Maybe it’s a good thing that for at least the first few years, I imagined my stint with Diabetes was temporary.
But as life with T1D lengthened, I had to find other ways to compensate when I wished for just “one day off.” As anyone close to Type 1 Diabetes knows, there are no days off. But the good news is, years of experience can make the good days much more frequent than the bad days.
While nowadays most of my days are good days, here are the things I wish I could go back and tell my younger self.
1) You are not a number on a screen.
This is not the first time you’re going to have a 250+ high blood sugar reading. This is not the last. A “bad” number isn’t your grade for the day or week but it is a piece of information, an opportunity to learn, and a signal for how your body is responding to your environment. Learn from it, and move on quickly.
2) Talking to someone who really understands you will help.
Not the people who feel sorry for you or try to “make it better” (they can’t). But talking to the people who see you as the strong, resilient, capable person you are.
3) Meal Prep is worth the time.
Food is my most important tool for managing my day-to-day blood sugar. Skipping meals and then binging on “whatever is available” is a sure way to put myself in a high/low blood sugar cycle that will wreck my mood and energy.
Start a week out right with meal prep, or if time is an issue, go to the store and buy some healthy pre-made meals (roast veggies and salmon are my go-tos on the really crazy weeks).
4) Take a walk around the block.
Low intensity exercise is the easiest to do and also the most impactful in bringing down a persistent high blood sugar. Even when (especially when) the day feels overwhelming and there hasn’t been time for a gym run in a week, a 10 minute walk around the block will help clear my head and help insulin on board work a little harder.
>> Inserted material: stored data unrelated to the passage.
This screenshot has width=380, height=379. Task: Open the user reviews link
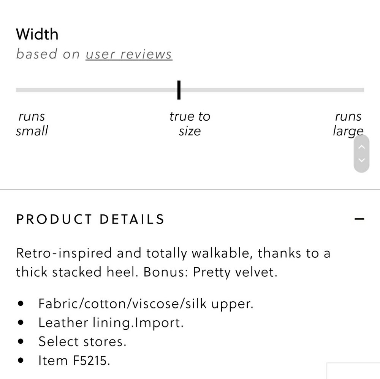pos(128,54)
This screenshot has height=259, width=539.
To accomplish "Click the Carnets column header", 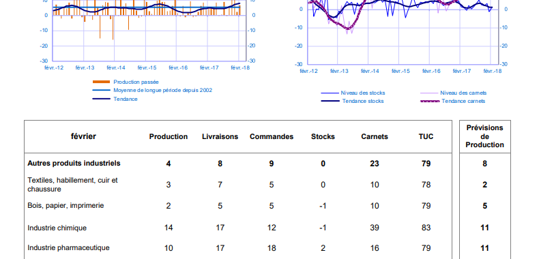I will pyautogui.click(x=375, y=137).
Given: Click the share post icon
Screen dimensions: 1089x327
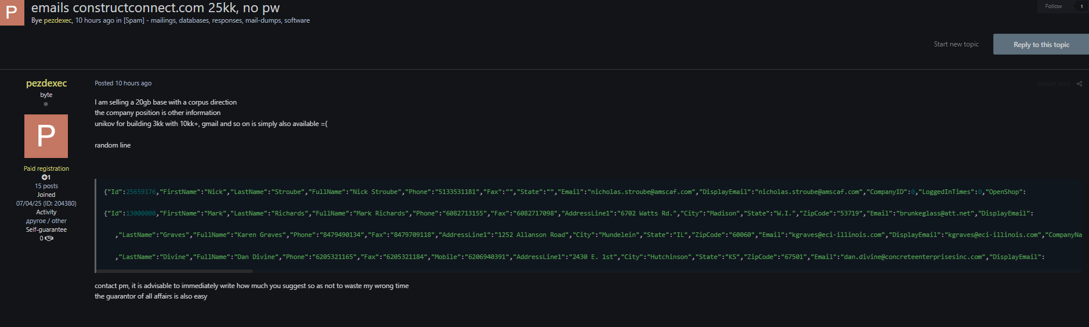Looking at the screenshot, I should [1079, 84].
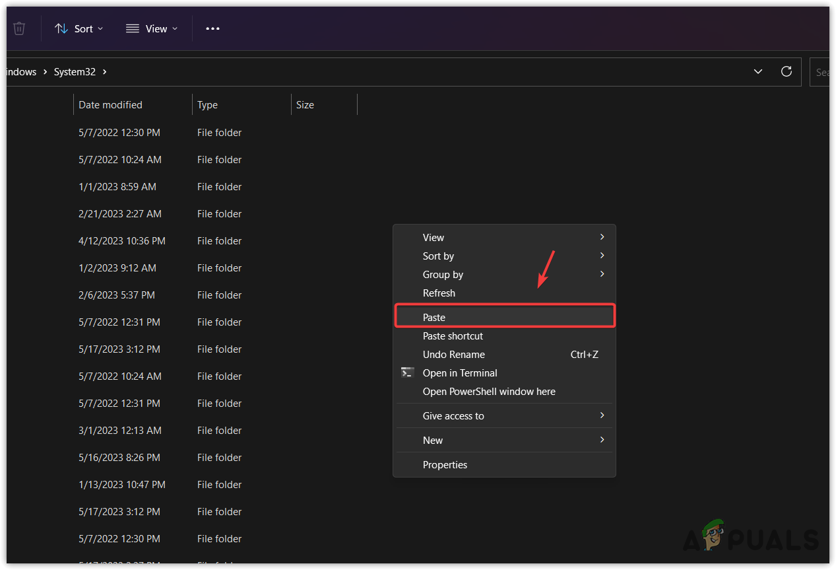The width and height of the screenshot is (836, 570).
Task: Select Paste in the context menu
Action: pos(434,318)
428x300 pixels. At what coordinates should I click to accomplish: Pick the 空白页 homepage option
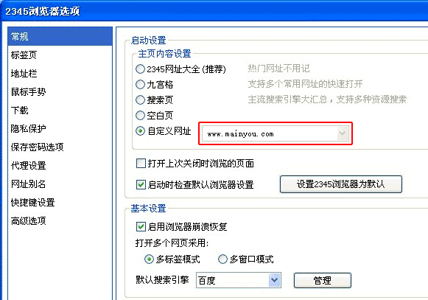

5) You’re allowed to say “No.”
As a full-time overachiever, this one is especially hard for me. When a friend wants to go out, an exciting new project pops up at work, or an opportunity for a weekend trip comes along, there is a 100% guarantee that I want to say yes. While sometimes a full schedule and an extrovert’s social agenda can support my goals for a full life, other times I need to take a pause and say “no.” After all, sleep, meal prep, reflection, and movement take time and when I’m investing that time in myself, I have more to give in the other areas of my life.